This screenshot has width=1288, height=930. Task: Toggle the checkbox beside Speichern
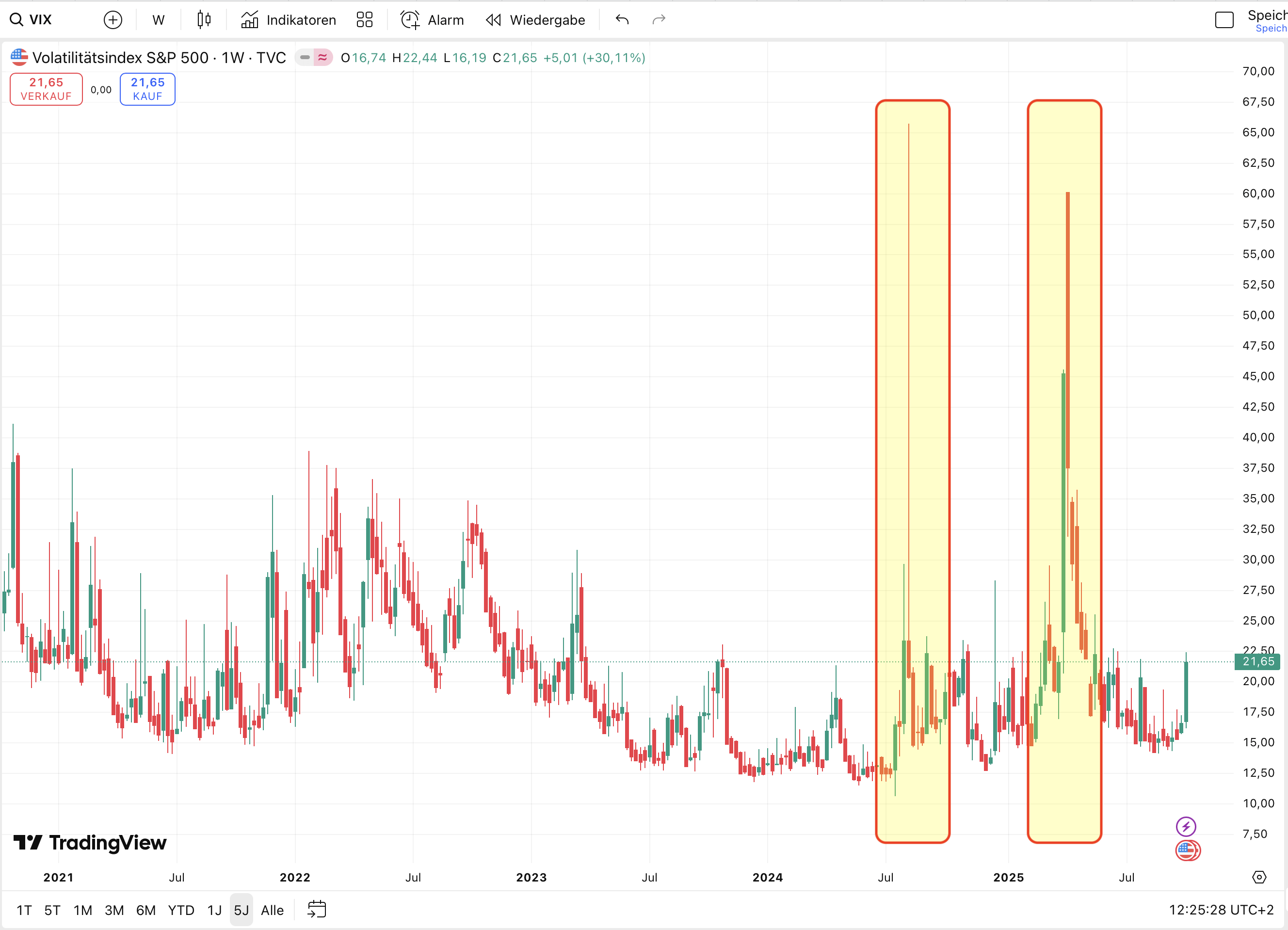[x=1224, y=19]
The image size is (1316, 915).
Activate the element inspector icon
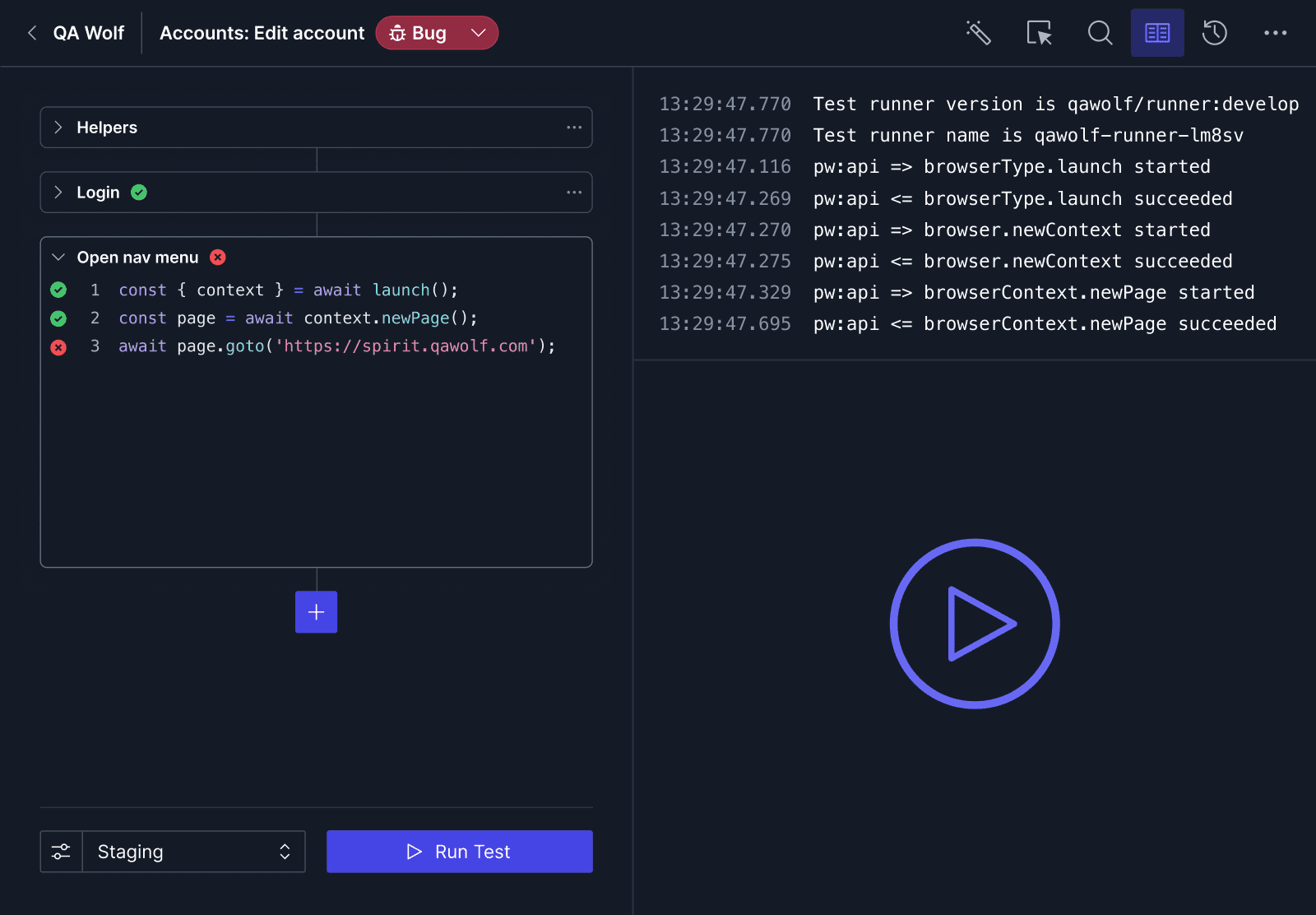point(1039,33)
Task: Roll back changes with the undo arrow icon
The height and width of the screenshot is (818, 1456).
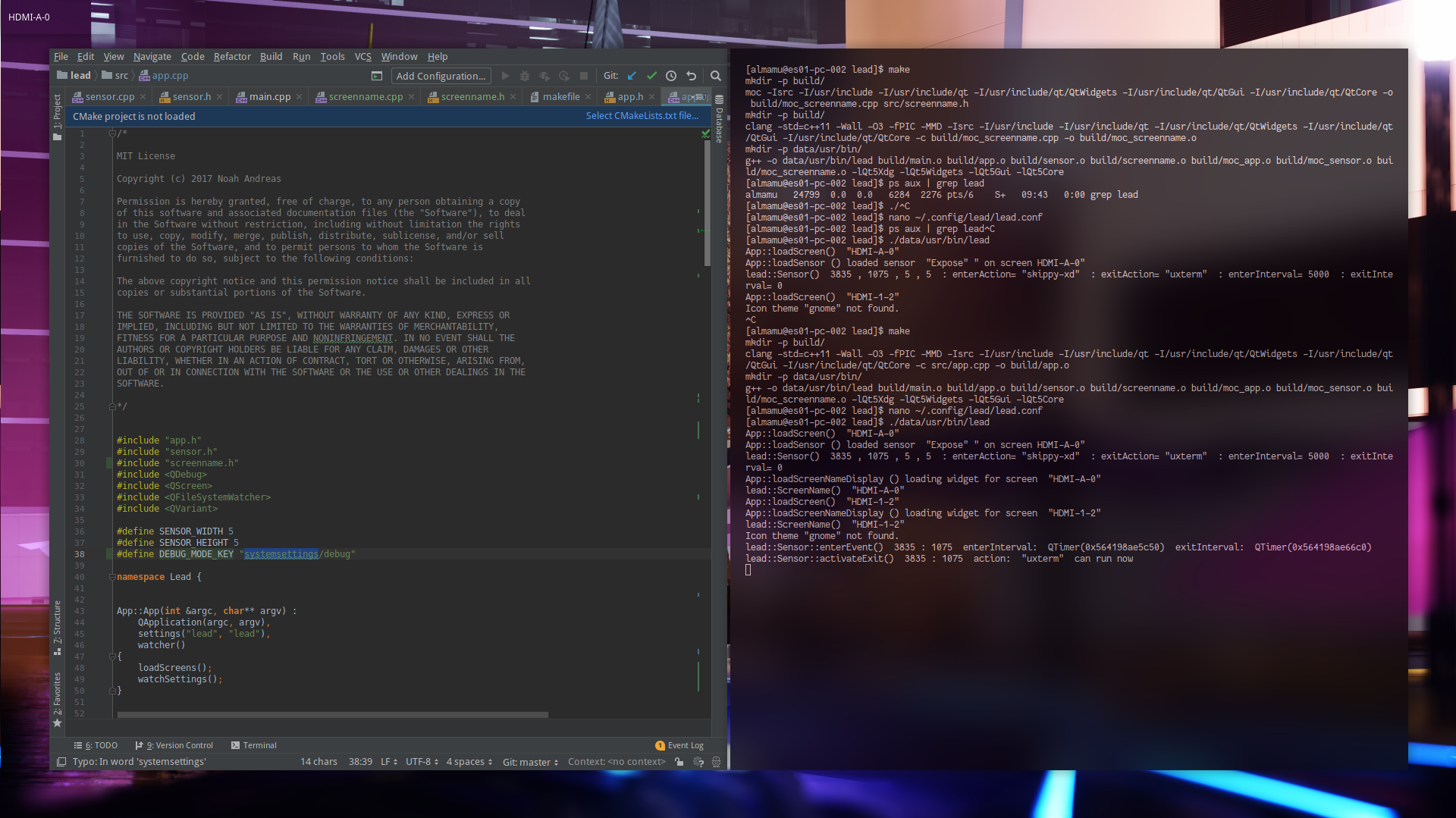Action: tap(691, 76)
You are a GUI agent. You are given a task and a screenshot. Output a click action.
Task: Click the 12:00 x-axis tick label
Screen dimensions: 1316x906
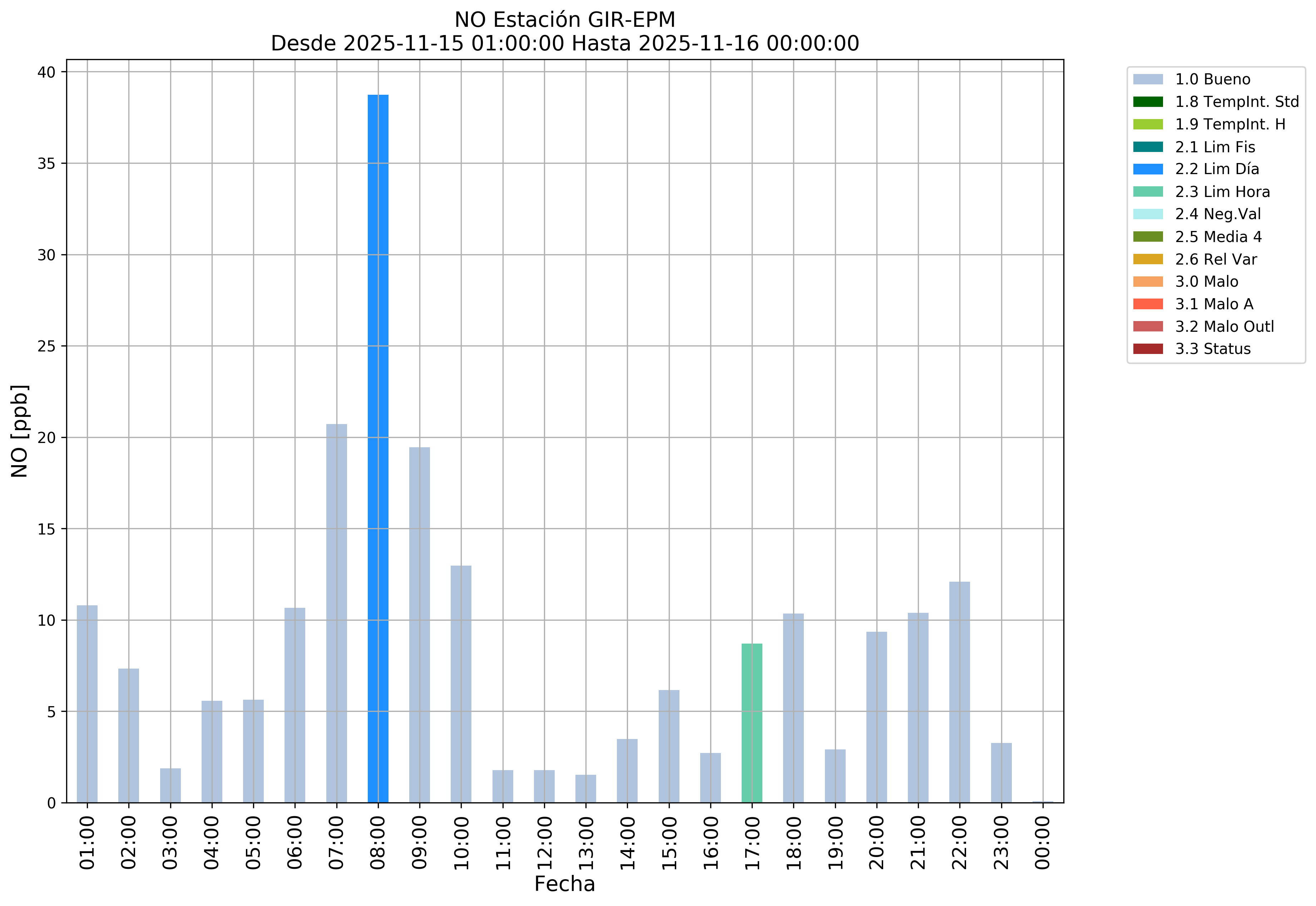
==============================
WHAT YOU SHOULD DO: Leaving out the pictures, restate the listing above exactly.

EXPECTED ANSWER:
This screenshot has width=1288, height=930. Task: Toggle the checkbox beside Speichern
[x=1224, y=19]
The image size is (1316, 915).
Activate the element inspector icon
point(1039,33)
Task: Roll back changes with the undo arrow icon
The height and width of the screenshot is (818, 1456).
Action: tap(691, 76)
You are a GUI agent. You are given a task and a screenshot. Output a click action.
Task: Click the 12:00 x-axis tick label
Screen dimensions: 1316x906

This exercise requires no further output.